TRT-MG afasta jurisdição brasileira em ação de tripulante de cruzeiro estrangeiro
A 10ª Turma do Tribunal Regional do Trabalho da 3ª Região decidiu, por maioria, que a Justiça do Trabalho brasileira não tem competência para julgar uma ação apresentada por tripulante de navios de cruzeiro registrados no Panamá. O processo foi extinto sem análise dos pedidos trabalhistas.
O trabalhador, residente em Belo Horizonte, atuou como agente de atendimento a passageiros em embarcações de um grupo internacional. Ele pretendia obter direitos previstos na legislação brasileira e sustentou que os procedimentos anteriores à contratação foram realizados no Brasil.
Contratação e trabalho ocorreram nos navios
Em primeira instância, a Justiça do Trabalho havia reconhecido a jurisdição brasileira por considerar que existira uma pré-contratação no país.

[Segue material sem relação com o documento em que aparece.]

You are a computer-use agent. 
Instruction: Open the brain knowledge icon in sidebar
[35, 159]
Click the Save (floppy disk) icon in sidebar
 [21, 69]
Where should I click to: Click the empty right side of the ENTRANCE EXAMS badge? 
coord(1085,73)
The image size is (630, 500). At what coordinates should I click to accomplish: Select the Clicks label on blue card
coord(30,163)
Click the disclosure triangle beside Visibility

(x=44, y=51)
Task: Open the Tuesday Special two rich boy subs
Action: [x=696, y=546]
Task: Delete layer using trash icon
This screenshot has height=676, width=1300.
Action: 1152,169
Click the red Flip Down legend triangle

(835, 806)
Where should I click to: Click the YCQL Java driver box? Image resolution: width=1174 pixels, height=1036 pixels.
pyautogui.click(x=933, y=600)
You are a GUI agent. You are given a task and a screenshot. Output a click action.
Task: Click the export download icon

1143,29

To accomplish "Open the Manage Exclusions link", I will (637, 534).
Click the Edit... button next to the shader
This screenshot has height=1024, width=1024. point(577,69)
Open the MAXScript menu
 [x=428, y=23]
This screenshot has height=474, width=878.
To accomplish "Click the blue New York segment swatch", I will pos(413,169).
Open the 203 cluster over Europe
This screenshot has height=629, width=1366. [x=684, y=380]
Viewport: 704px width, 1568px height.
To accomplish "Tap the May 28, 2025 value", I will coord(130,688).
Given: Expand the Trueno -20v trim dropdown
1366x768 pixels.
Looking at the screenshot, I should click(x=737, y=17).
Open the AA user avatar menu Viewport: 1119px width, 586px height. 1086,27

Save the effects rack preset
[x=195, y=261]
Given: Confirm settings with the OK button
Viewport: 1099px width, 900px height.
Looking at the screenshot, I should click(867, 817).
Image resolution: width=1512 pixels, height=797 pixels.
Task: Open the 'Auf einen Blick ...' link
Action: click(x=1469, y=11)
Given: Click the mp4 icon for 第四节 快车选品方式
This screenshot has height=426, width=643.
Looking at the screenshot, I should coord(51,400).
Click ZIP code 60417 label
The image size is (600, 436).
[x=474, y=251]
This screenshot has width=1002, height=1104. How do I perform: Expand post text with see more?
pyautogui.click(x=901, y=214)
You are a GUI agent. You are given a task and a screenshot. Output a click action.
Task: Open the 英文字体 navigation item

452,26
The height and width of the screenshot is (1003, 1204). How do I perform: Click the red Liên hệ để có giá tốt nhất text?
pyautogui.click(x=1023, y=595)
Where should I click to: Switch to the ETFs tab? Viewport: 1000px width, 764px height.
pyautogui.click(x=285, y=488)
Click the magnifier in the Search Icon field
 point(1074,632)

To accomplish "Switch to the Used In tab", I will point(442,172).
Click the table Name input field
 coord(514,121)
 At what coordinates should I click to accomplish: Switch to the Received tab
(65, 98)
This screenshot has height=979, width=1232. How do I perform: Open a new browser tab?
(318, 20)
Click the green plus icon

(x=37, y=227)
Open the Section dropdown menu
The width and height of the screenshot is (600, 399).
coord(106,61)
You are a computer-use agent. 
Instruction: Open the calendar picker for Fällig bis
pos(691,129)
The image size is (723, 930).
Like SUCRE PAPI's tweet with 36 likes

Ao julgar os recursos das empresas, entretanto, a maioria do colegiado concluiu que a assinatura dos contratos e a prestação dos serviços ocorreram a bordo de embarcações estrangeiras.
O relator, desembargador Ricardo Marcelo Silva, entendeu que submeter o caso à jurisdição nacional ultrapassaria seus limites, pois os contratos foram formalizados nos navios e o trabalho foi executado fora do território brasileiro.
Contato com agência não foi considerado pré-contrato
O empregado havia realizado, a partir de Belo Horizonte, etapas preparatórias com uma agência então sediada em Fortaleza. Segundo a decisão, esse contato não caracterizou pré-contratação nos termos do artigo 435 do Código Civil, porque a agência não atuou como empregadora nem como responsável pela contratação do tripulante.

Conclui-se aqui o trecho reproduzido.